◆ Saved entries ◆
══════
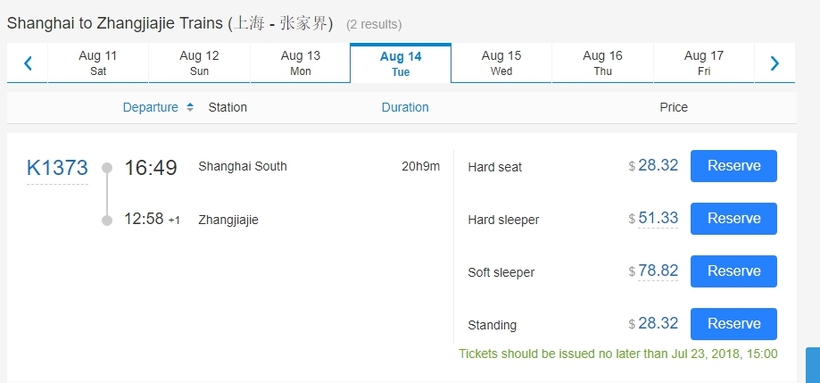This screenshot has height=383, width=820.
Task: Sort results by Duration
Action: (405, 107)
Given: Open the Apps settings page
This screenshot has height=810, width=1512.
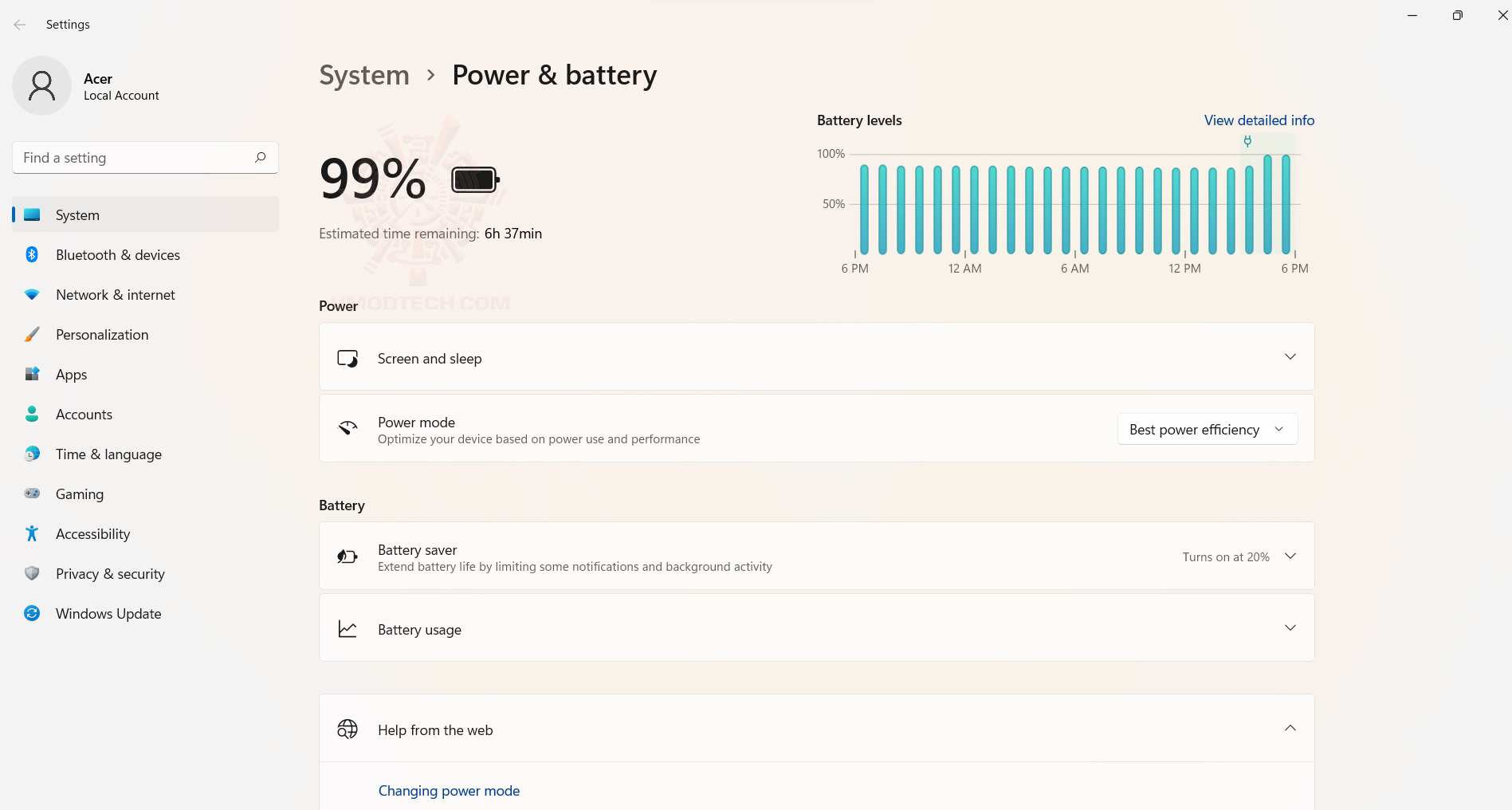Looking at the screenshot, I should (x=72, y=375).
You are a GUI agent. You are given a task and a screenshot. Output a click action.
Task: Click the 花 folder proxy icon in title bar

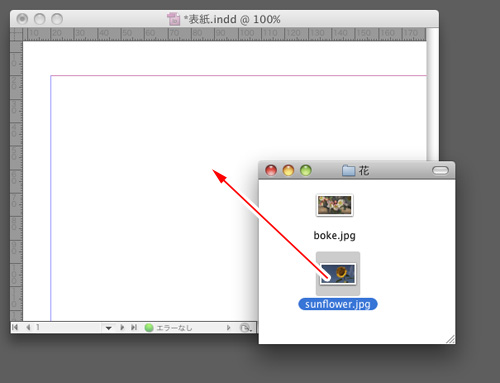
══════
◆ Work item ◆
Quote exactly, and only, the lines from the line containing "This screenshot has height=810, width=1512." through the final line of the records above, both included, omitting any pictures.

◆ Task response ◆
This screenshot has height=810, width=1512.
Looking at the screenshot, I should (x=72, y=375).
You are a GUI agent. You are given a task and a screenshot. Output a click action.
Task: Click the 花 folder proxy icon in title bar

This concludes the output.